• _DESCRIPTION OF THE TASK_
Please copy the rows from the start through the line with "Action: tap(90, 1577)", swapping "question mark icon" for "help button" and changing nothing else. Leave the pictures out.

• _MATERIAL FOR THE TASK_
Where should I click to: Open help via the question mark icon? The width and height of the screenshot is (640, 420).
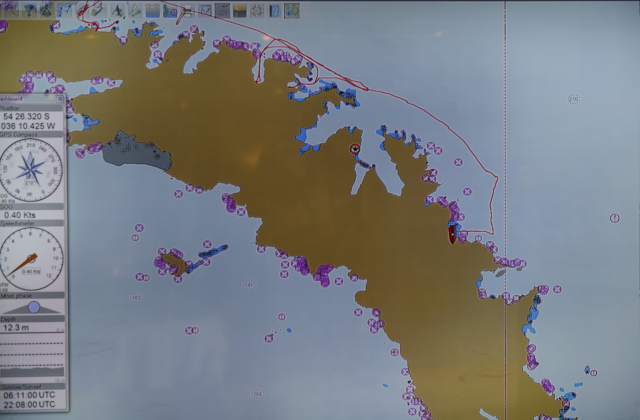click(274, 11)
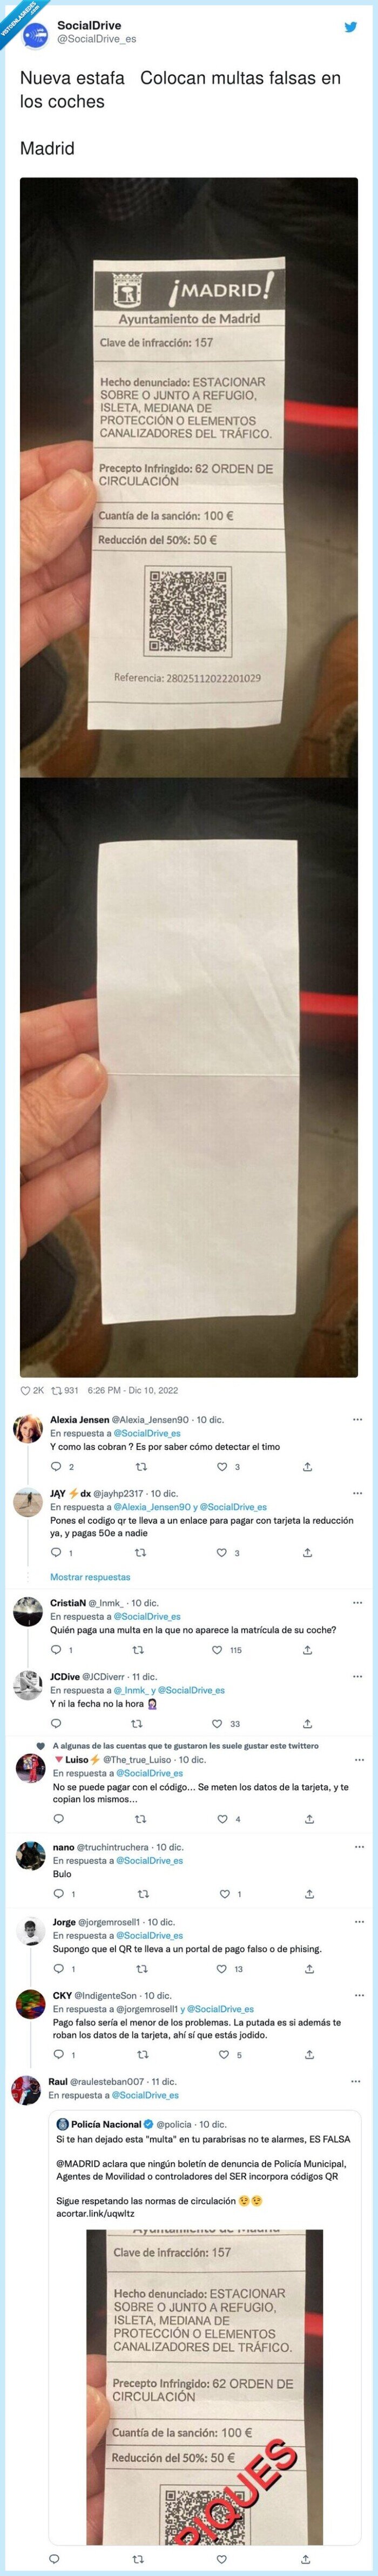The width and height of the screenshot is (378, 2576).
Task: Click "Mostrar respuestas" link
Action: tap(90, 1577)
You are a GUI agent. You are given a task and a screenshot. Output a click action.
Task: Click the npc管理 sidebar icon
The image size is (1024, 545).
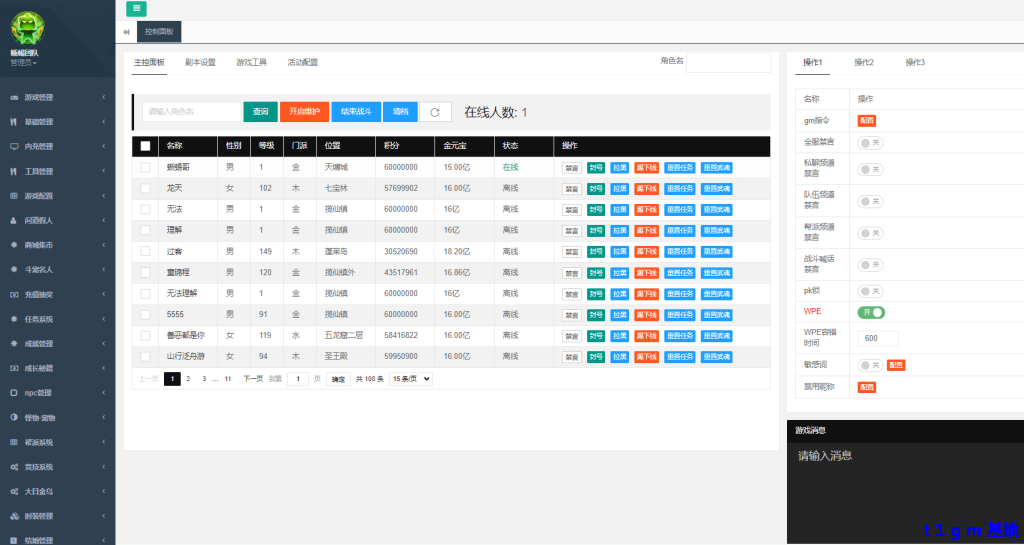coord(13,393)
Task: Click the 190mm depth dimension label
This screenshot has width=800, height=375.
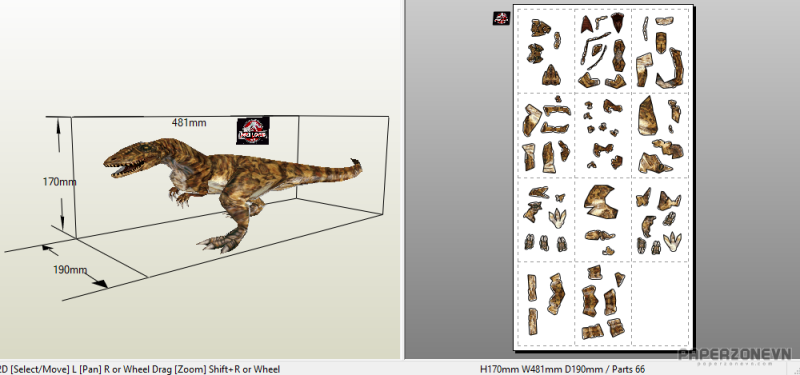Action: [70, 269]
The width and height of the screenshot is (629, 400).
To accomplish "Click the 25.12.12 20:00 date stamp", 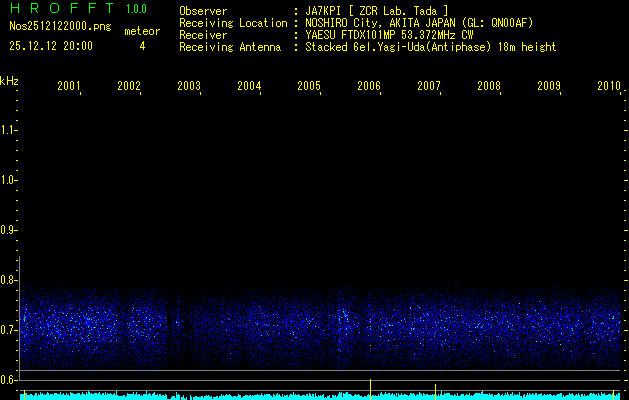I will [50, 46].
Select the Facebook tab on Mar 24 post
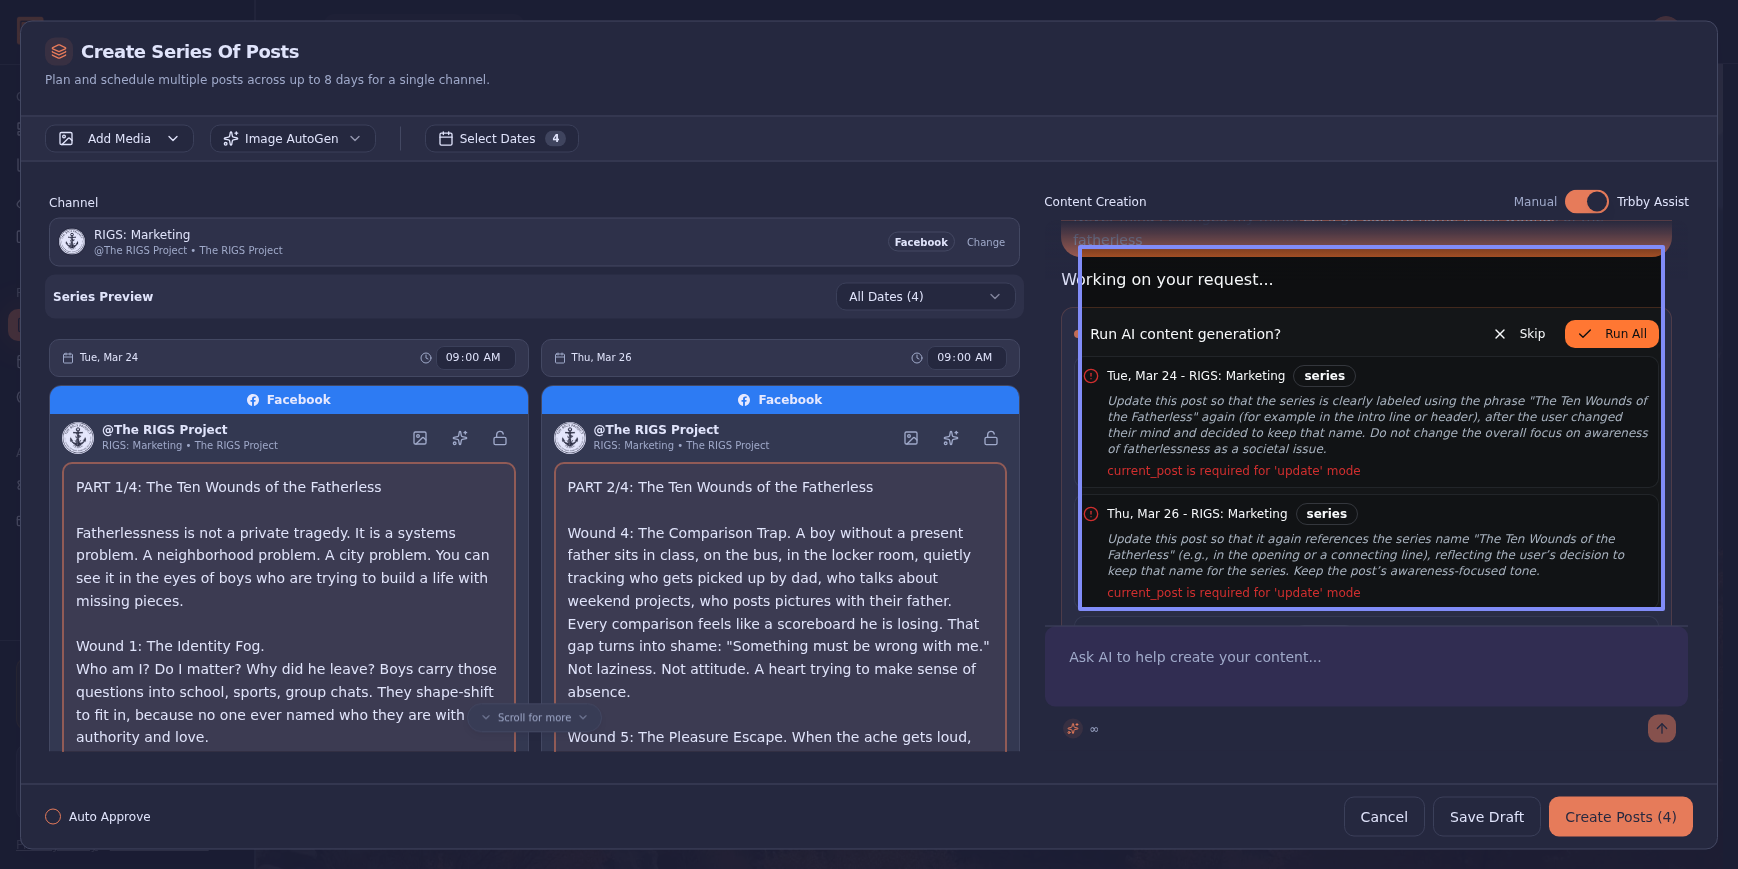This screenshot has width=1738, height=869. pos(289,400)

• _ANSWER TO THE PROBLEM_
Where should I click to: Open help via the help button? The width and height of the screenshot is (640, 420).
click(274, 11)
The width and height of the screenshot is (378, 2576).
Task: Click "Mostrar respuestas" link
Action: tap(90, 1577)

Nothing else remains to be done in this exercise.